For a multi-machine setup you can take a look at Apache Nutch. However, Nutch is a bit difficult to learn.

EDIT:

After reproducing your setup, I'm able to answer your issue regarding the addition of seed pages in a dynamic way.

Starting the crawler in this manner

controller.startNonBlocking(() -> {
    return new MyCrawler(urlsQueue);
}, 4);

will invoke the run() method of every crawler thread. Investigating this method, we find a method named frontier.getNextURLs(50, assignedURLs);, which is responsible for taking unseen URLs from the frontier in order to process them. In this method, we find a so-called waitingList, which causes the thread to wait.

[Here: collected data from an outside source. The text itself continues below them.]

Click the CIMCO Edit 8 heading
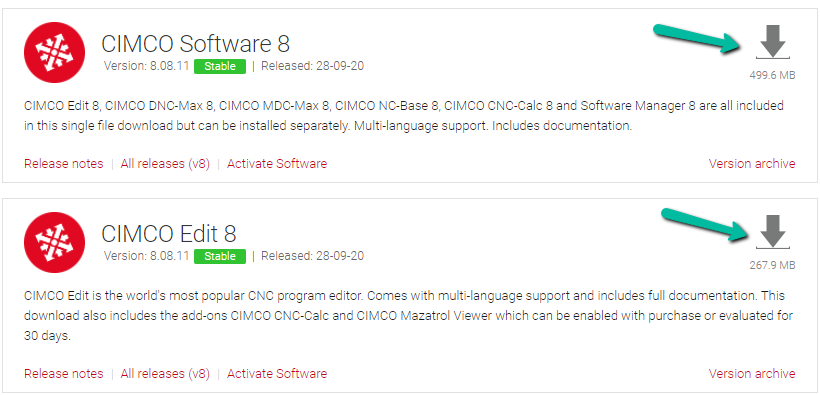pos(169,234)
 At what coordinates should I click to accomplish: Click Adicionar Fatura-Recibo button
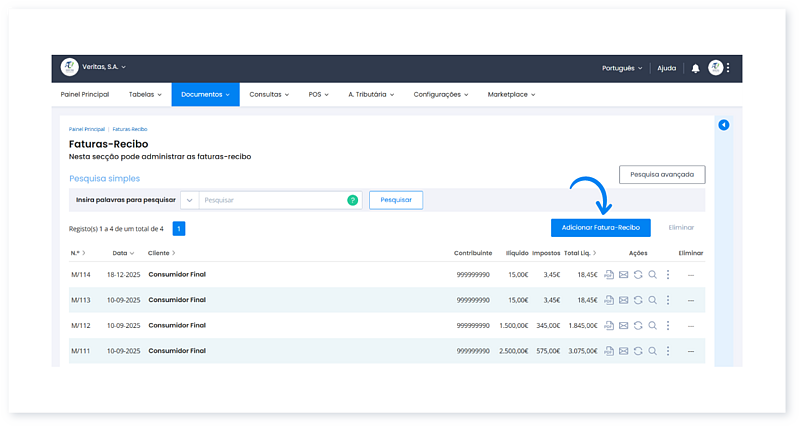[600, 228]
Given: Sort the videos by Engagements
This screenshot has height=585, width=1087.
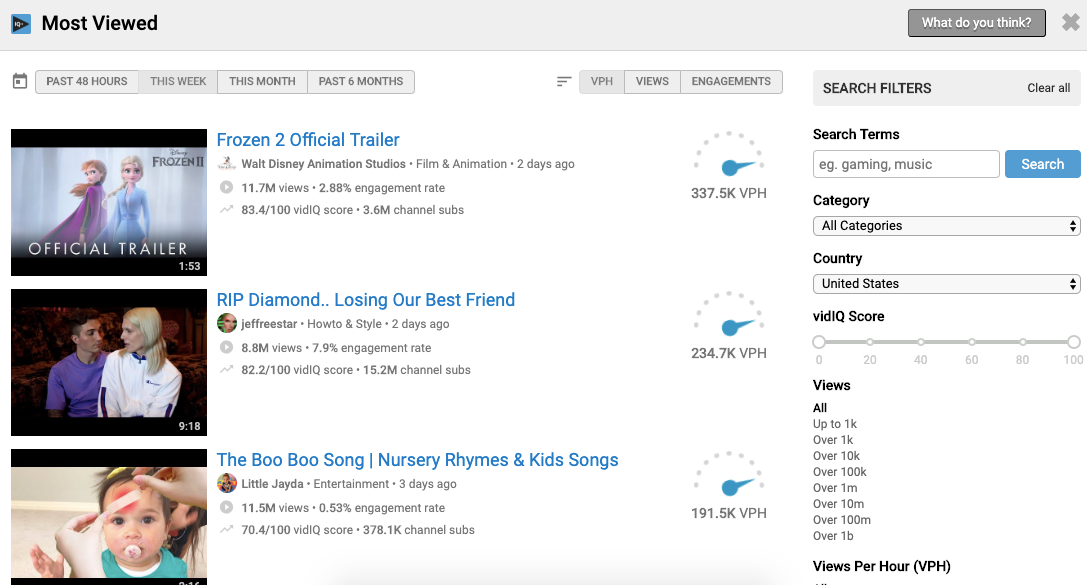Looking at the screenshot, I should pos(731,82).
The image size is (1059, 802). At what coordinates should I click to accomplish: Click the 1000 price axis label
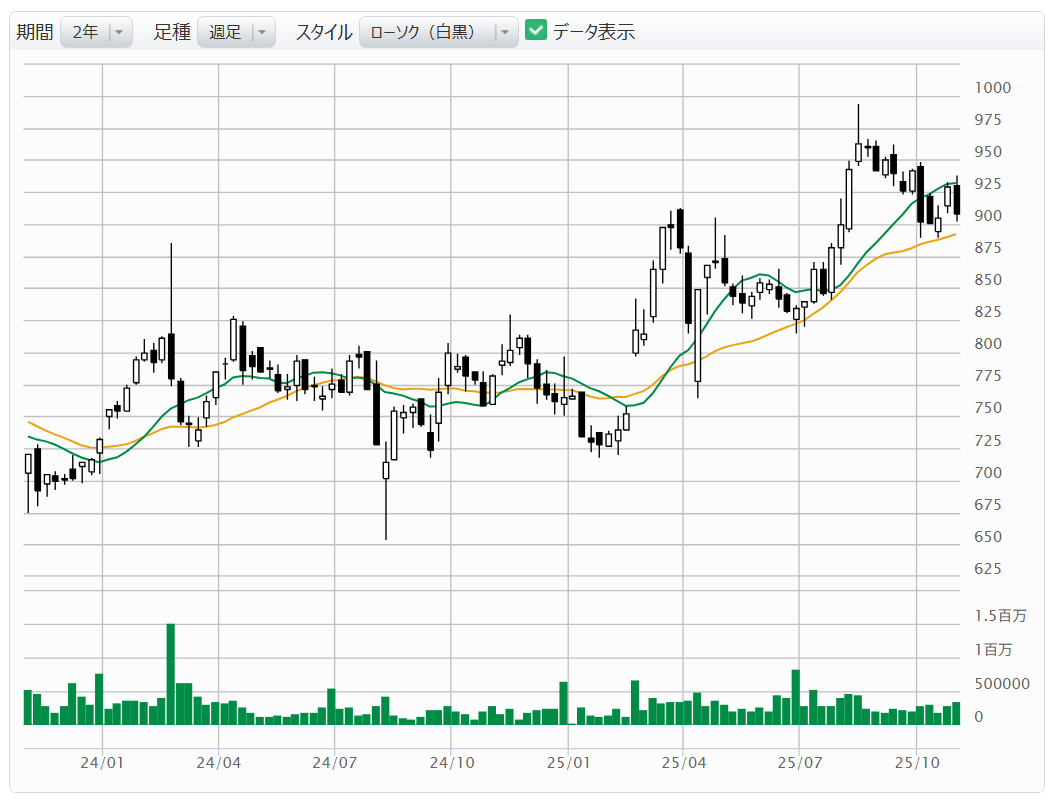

Since notifyAll is never invoked on waitingList until the controller is shutdown, the threads will never reschedule new URLs.

To overcome this issue, you have two possible solutions:

  1. Just add at least one URL per thread as a seed point. The deadlock situation will not occur. After starting the threads in non blocking mode, you can just add seeds as you like.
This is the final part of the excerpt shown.